Please reproduce verbatim the lines below, from the first through the one with "Task: Open the Hanna".

#### Provided data:
== Segment start ==

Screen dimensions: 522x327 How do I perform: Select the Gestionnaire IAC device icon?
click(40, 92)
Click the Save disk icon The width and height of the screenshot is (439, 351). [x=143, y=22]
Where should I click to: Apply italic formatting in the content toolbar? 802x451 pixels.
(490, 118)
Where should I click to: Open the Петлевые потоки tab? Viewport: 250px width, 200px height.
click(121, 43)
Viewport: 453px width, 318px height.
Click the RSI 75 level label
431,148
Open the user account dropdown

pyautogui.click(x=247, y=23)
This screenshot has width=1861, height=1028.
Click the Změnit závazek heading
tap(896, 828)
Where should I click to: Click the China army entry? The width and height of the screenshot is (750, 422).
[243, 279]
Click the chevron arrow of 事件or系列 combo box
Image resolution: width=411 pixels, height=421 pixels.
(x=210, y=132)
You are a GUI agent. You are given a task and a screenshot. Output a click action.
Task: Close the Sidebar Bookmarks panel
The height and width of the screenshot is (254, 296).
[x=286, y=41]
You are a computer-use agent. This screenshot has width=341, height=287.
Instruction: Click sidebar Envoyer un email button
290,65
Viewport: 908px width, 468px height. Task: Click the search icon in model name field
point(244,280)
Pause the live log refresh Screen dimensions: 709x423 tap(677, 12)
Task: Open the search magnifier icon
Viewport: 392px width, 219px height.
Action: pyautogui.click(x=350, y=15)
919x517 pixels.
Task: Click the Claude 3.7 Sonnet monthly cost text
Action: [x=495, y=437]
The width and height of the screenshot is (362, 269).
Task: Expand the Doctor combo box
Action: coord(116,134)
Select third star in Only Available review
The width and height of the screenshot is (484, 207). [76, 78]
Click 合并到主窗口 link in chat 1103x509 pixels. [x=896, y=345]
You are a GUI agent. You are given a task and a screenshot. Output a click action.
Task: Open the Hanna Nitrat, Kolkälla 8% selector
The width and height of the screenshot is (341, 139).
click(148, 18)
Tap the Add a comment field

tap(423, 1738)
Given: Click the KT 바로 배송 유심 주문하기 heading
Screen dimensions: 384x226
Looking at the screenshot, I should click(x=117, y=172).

== Segment end ==

#### Answer below:
Screen dimensions: 522x327 How do I perform: Select the Gestionnaire IAC device icon?
click(40, 92)
Click the Save disk icon The width and height of the screenshot is (439, 351). [x=143, y=22]
Where should I click to: Apply italic formatting in the content toolbar? 802x451 pixels.
(490, 118)
Where should I click to: Open the Петлевые потоки tab? Viewport: 250px width, 200px height.
click(121, 43)
Viewport: 453px width, 318px height.
Click the RSI 75 level label
431,148
Open the user account dropdown

pyautogui.click(x=247, y=23)
This screenshot has width=1861, height=1028.
Click the Změnit závazek heading
tap(896, 828)
Where should I click to: Click the China army entry? The width and height of the screenshot is (750, 422).
[243, 279]
Click the chevron arrow of 事件or系列 combo box
Image resolution: width=411 pixels, height=421 pixels.
(x=210, y=132)
You are a GUI agent. You are given a task and a screenshot. Output a click action.
Task: Close the Sidebar Bookmarks panel
The height and width of the screenshot is (254, 296).
[x=286, y=41]
You are a computer-use agent. This screenshot has width=341, height=287.
Instruction: Click sidebar Envoyer un email button
290,65
Viewport: 908px width, 468px height. Task: Click the search icon in model name field
point(244,280)
Pause the live log refresh Screen dimensions: 709x423 tap(677, 12)
Task: Open the search magnifier icon
Viewport: 392px width, 219px height.
Action: pyautogui.click(x=350, y=15)
919x517 pixels.
Task: Click the Claude 3.7 Sonnet monthly cost text
Action: [x=495, y=437]
The width and height of the screenshot is (362, 269).
Task: Expand the Doctor combo box
Action: coord(116,134)
Select third star in Only Available review
The width and height of the screenshot is (484, 207). [76, 78]
Click 合并到主窗口 link in chat 1103x509 pixels. [x=896, y=345]
You are a GUI agent. You are given a task and a screenshot. Output a click action.
Task: Open the Hanna Nitrat, Kolkälla 8% selector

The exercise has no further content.